The placement season is under way in the engineering colleges, but reports suggest that the number of jobs on offer does not match those in the past three years. The companies, however, are snapping up all the deserving students.
So who are the deserving ones and why are they in demand? They are the students who recognised early enough the need to be prepared for the placement process and put in the required work. All those sensible youngsters are landing jobs.
The companies relish the prospect because they can choose from a wider pool for a smaller requirement, making their recruitment processes foolproof.
The afterglow of the ebullient recruitments in the previous years has made the students a little overconfident of their potential and smartness, and the belief that they will get jobs come what may has made them lackadaisical in their preparation. So the shrinking of the job market has caught them unawares. The opportunities are fewer and the processes are tougher. It is a double whammy, and the students who are not prepared have borne the brunt of the hit.
So, what are the things to do for the students who sit for the placements next year?
Understand the macroeconomic and the recruitment scenarios well in advance from various news sources.
Know that the responsibility of getting jobs is not with the college and is with yourself. Many wrongly believe that the college will find jobs for them.
If the condition seems to be unfavourable, prepare harder.
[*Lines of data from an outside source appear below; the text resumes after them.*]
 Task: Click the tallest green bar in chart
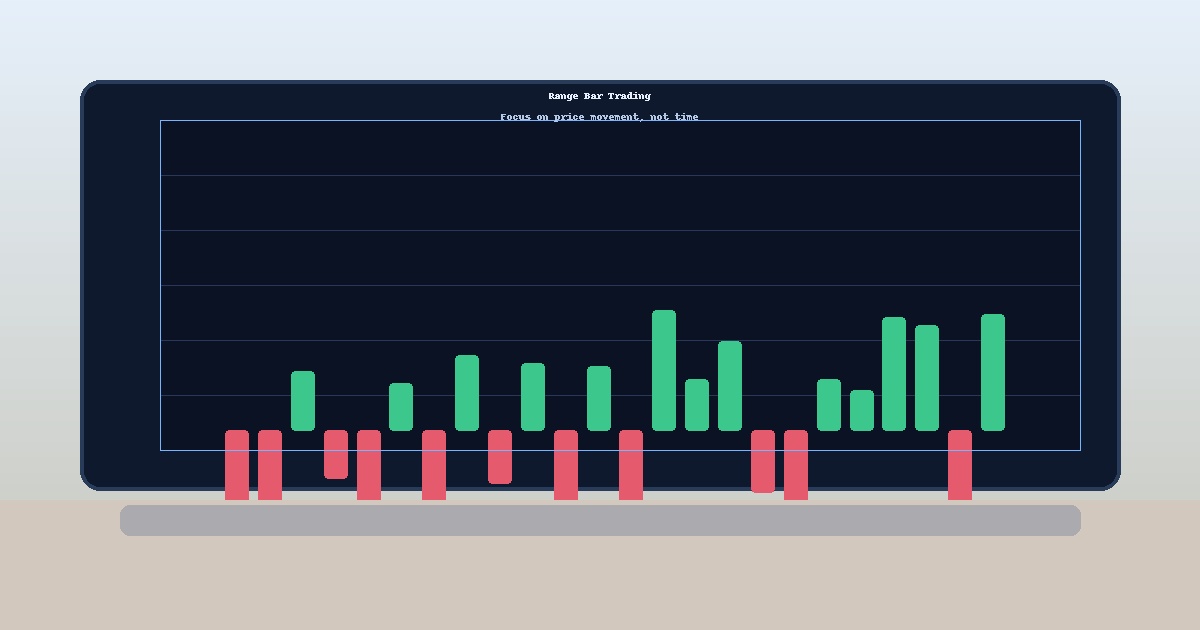coord(664,370)
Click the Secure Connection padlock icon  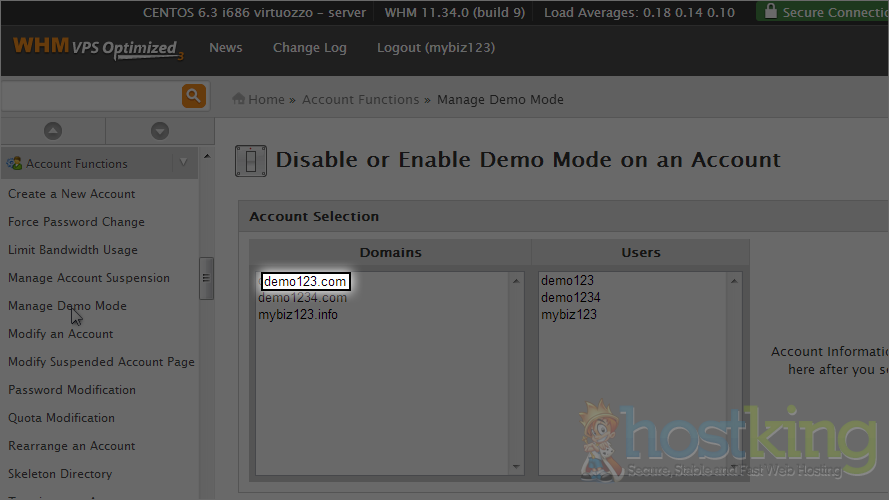[769, 12]
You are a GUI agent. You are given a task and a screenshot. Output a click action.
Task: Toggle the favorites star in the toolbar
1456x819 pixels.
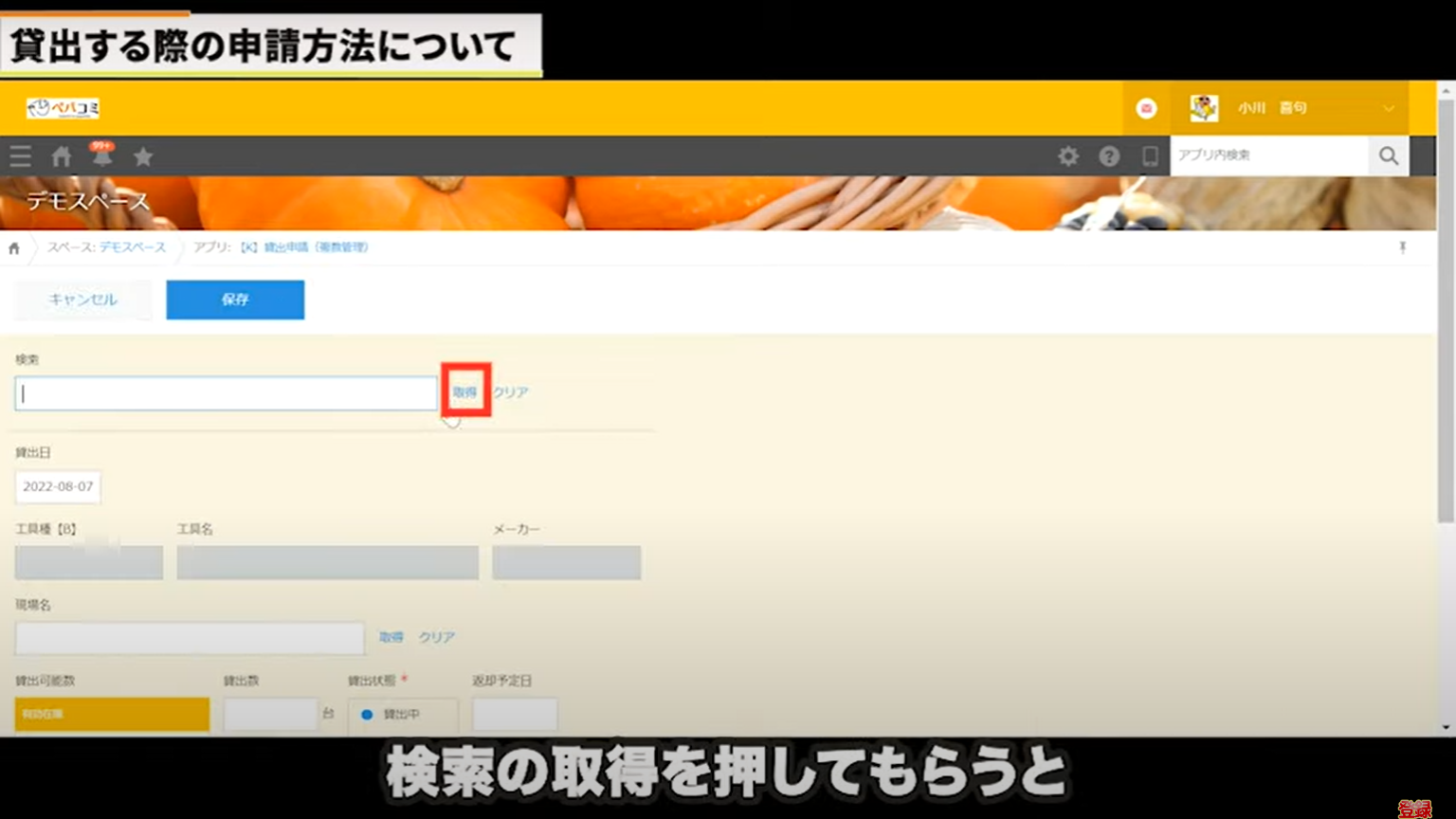click(142, 155)
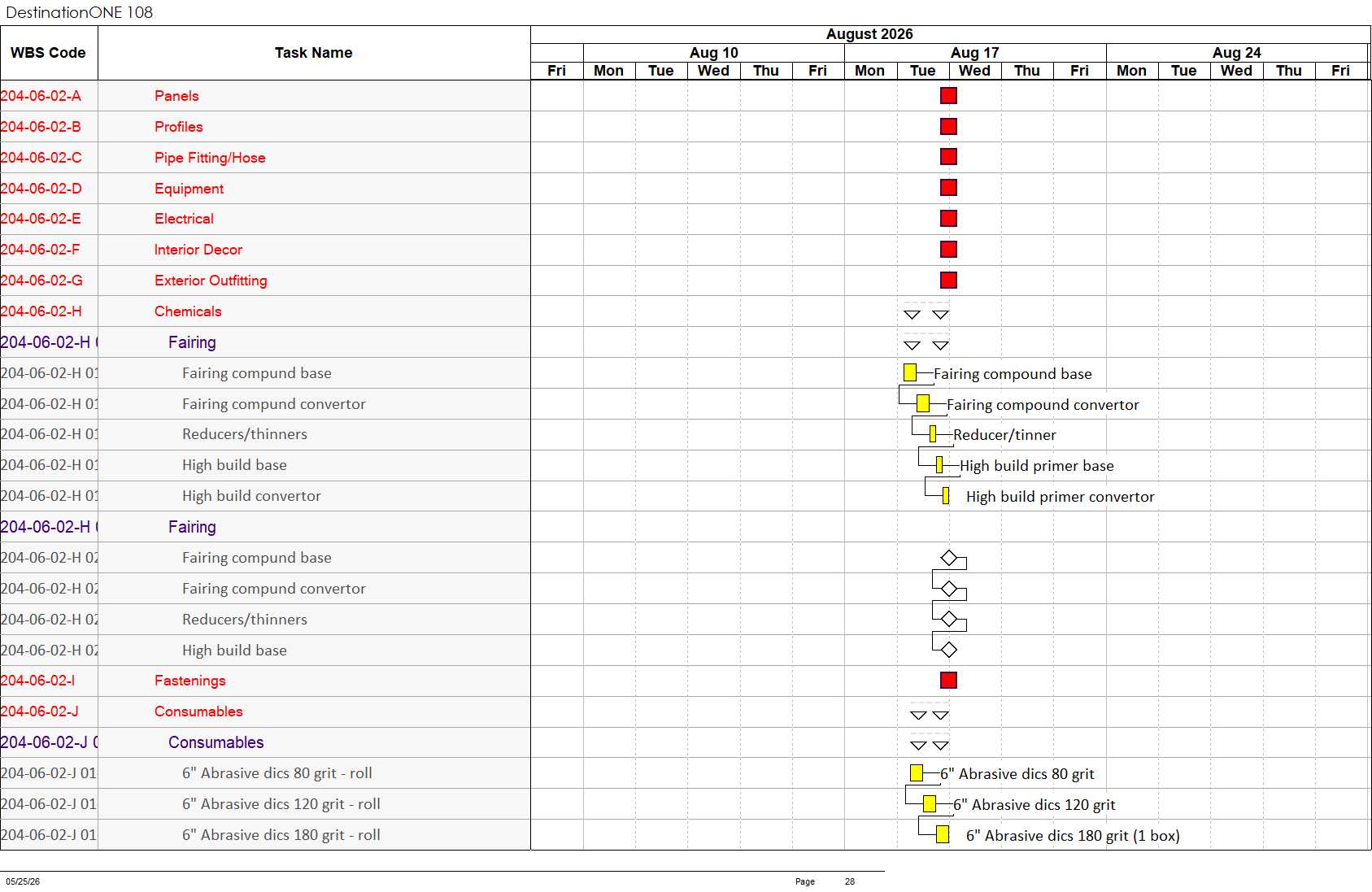The image size is (1372, 892).
Task: Click the diamond milestone in High build base row
Action: tap(948, 650)
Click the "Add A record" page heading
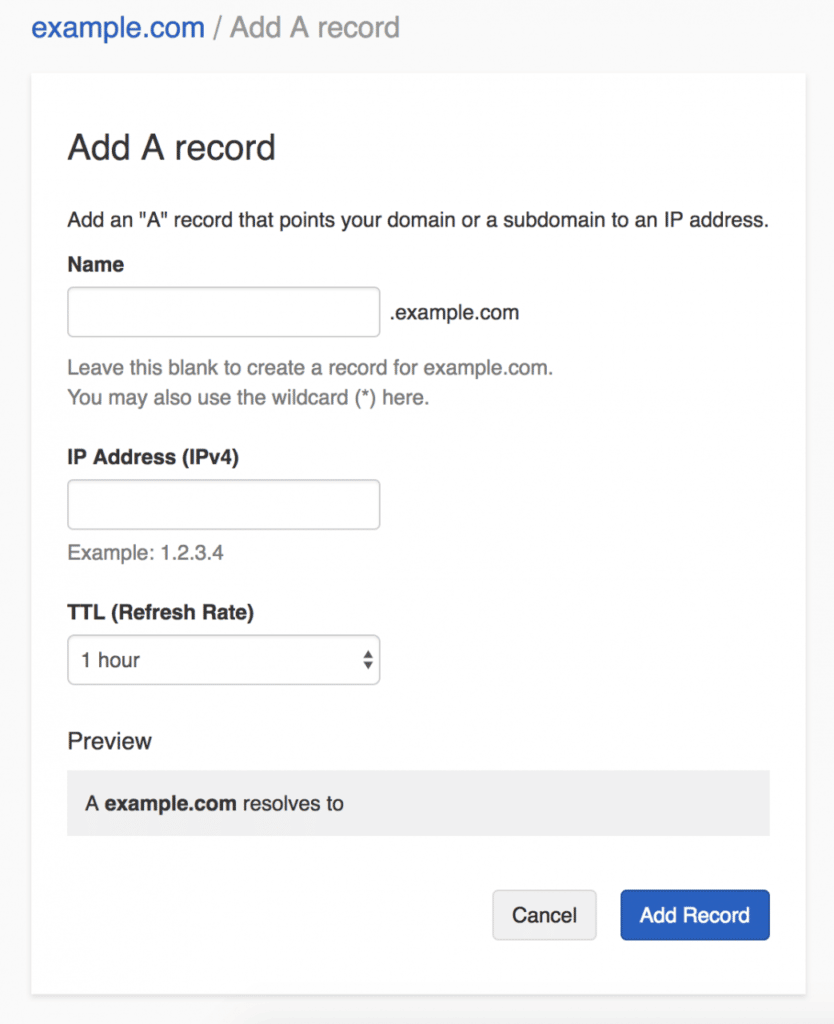834x1024 pixels. point(171,148)
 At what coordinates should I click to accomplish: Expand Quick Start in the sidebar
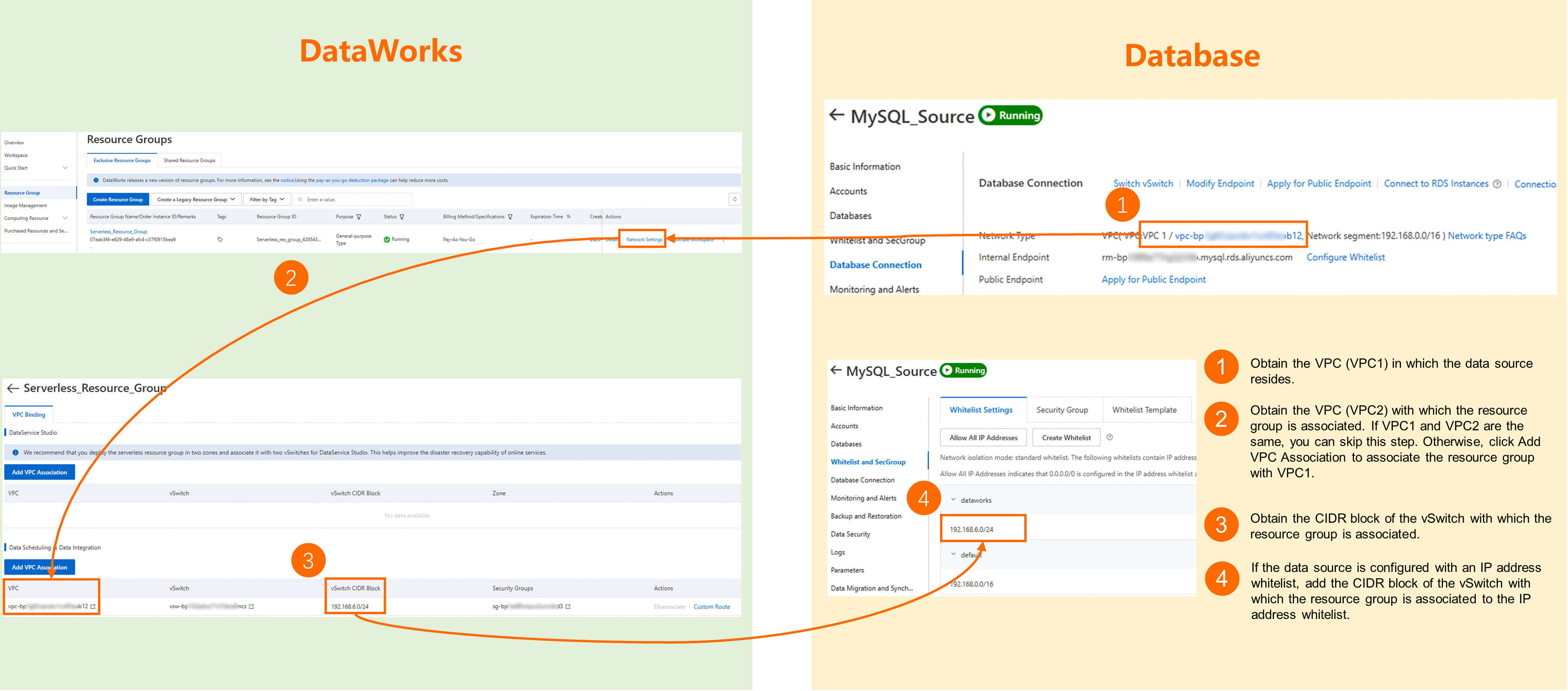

Understand that a job in hand is worth two outside. It boosts self-confidence and helps you pursue your long-term plans without worry.
Reasoning
Most students get eliminated from the placement processes in the test of reasoning. Two months ago, I visited a college to help prepare students for this test. The overwhelming demand was to train them in a specific type of question paper and a specific area in that named probability. It did not occur to them that they have been studying this topic for the past five years and have not yet mastered the concept and they are asking for it to be taught to them in an hour. Such is the obsession with pattern recognition. This happens all the time.
Every test-taker seems to be hell-bent on mastering the technique to solve a particular type of question paper, whether it is campus recruitment or a test conducted by the Public Service Commission. This is called pattern recognition and it serves no purpose other than to master a set of questions.
If the person setting the question paper is shrewd, he can catch these students off guard. He will either introduce a new format or redefine the same questions in such a way that only those who know the basics well will be able to answer them. This may not be a possibility in government papers but in times like the present year, the private companies will definitely do it.
So in times of difficult placements, prepare the basics well and do not settle for pattern recognition. This will serve you not only to get jobs but also to have a better life because in life basics matter the most.